* Start Excerpt to read *

How To Play Trombone

How To Play Trombone

Written by Music Minds’ professional trombonist, Scott Flynn who helped review our best trombones.

I’m Scott and I play the trombone. I’ve been playing the trombone for more than half my life at this point, I’ve toured with groups like Odesza, Pretty Lights and my own groups like Elephant Wrecking Ball. I’ve been fortunate to have played and studied lots of types of music, jazz, reggae, classical, salsa and beyond. I love the trombone and I’m here to tell you some basics about how to play the trombone.

Scott Flynn trombonist against white background

When it comes to learning a new instrument, it’s worth noting that every instrument has its own unique idiosyncrasies and challenges. The trombone is no different and it too comes with a unique and somewhat challenging set of factors; it alone does not produce sound, you have to learn how to properly buzz your lips to make the sound. It also does not have buttons but rather a continuous slide which is a challenge in itself to deal with. Neither of these challenges are insurmountable though and like any specialized skill, can be learned with some practice and consistency.

* End Excerpt to read *

## Stated problem 1
Repeat the trombone guide word for word, everything from "I’m Scott and" down to "to play the trombone.".
## Stated problem 2
Summarize the trombone guide in two sentences.

* Start Given information *

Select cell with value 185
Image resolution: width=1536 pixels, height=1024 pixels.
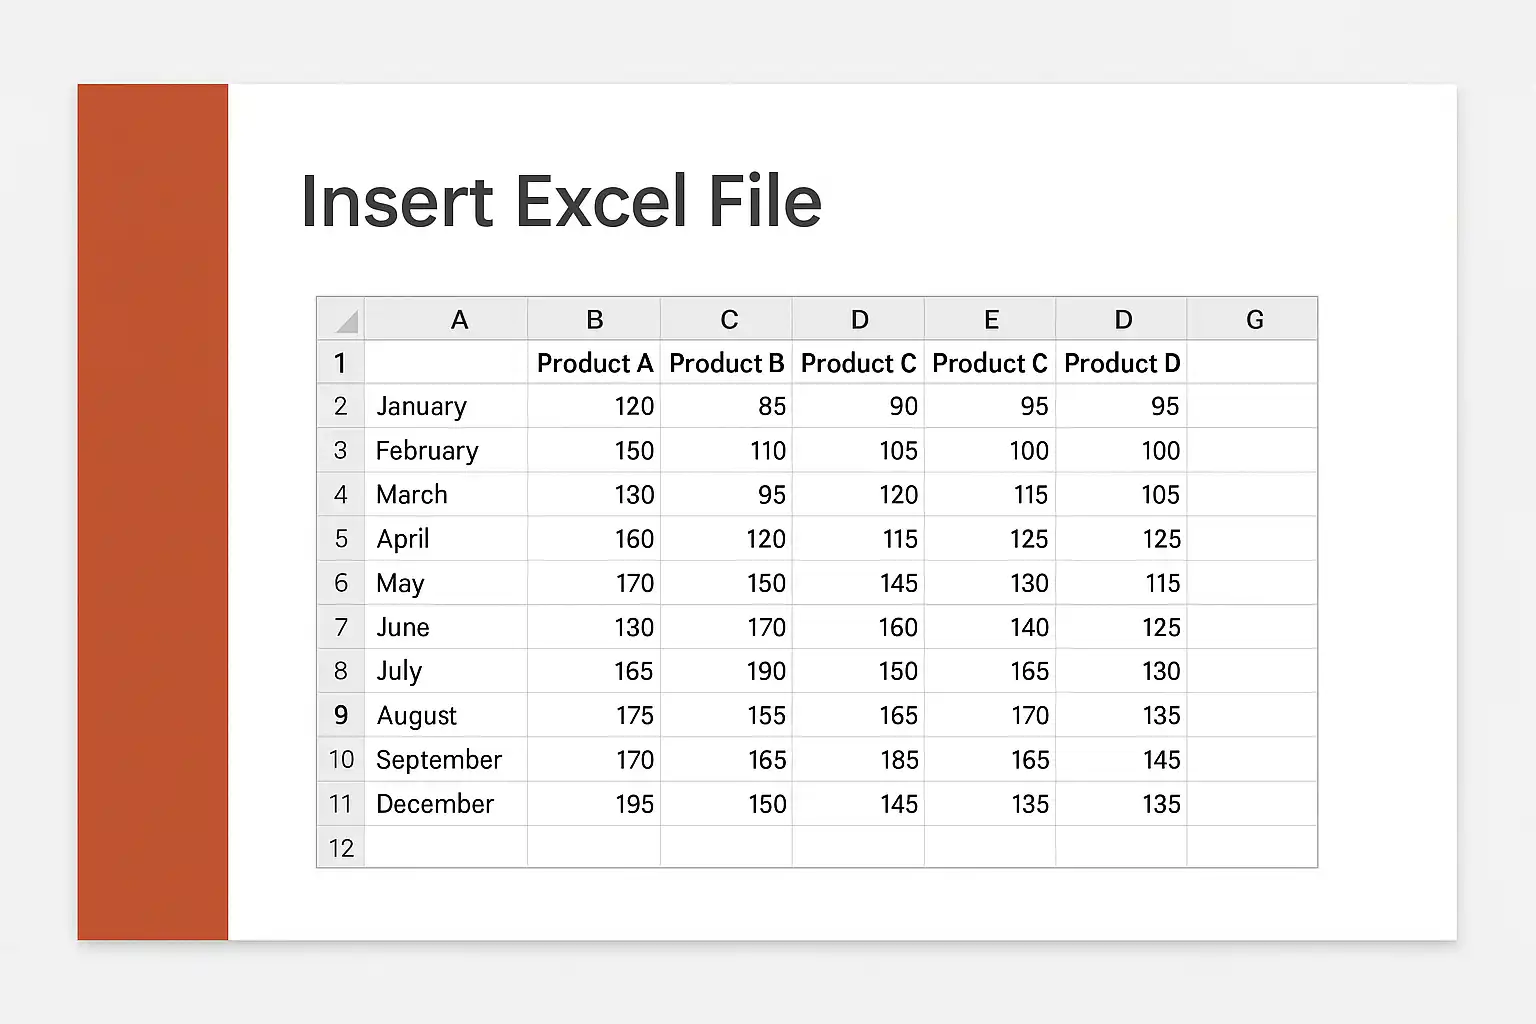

* End Given information *

## Correct answer 1
I’m Scott and I play the trombone. I’ve been playing the trombone for more than half my life at this point, I’ve toured with groups like Odesza, Pretty Lights and my own groups like Elephant Wrecking Ball. I’ve been fortunate to have played and studied lots of types of music, jazz, reggae, classical, salsa and beyond. I love the trombone and I’m here to tell you some basics about how to play the trombone.

## Correct answer 2
Scott Flynn, a professional trombonist who has toured with groups such as Odesza and Pretty Lights, offers some basics about how to play the trombone. He explains that the instrument does not produce sound on its own and requires learning to buzz the lips, and that it uses a continuous slide instead of buttons, but that both challenges can be learned with practice and consistency.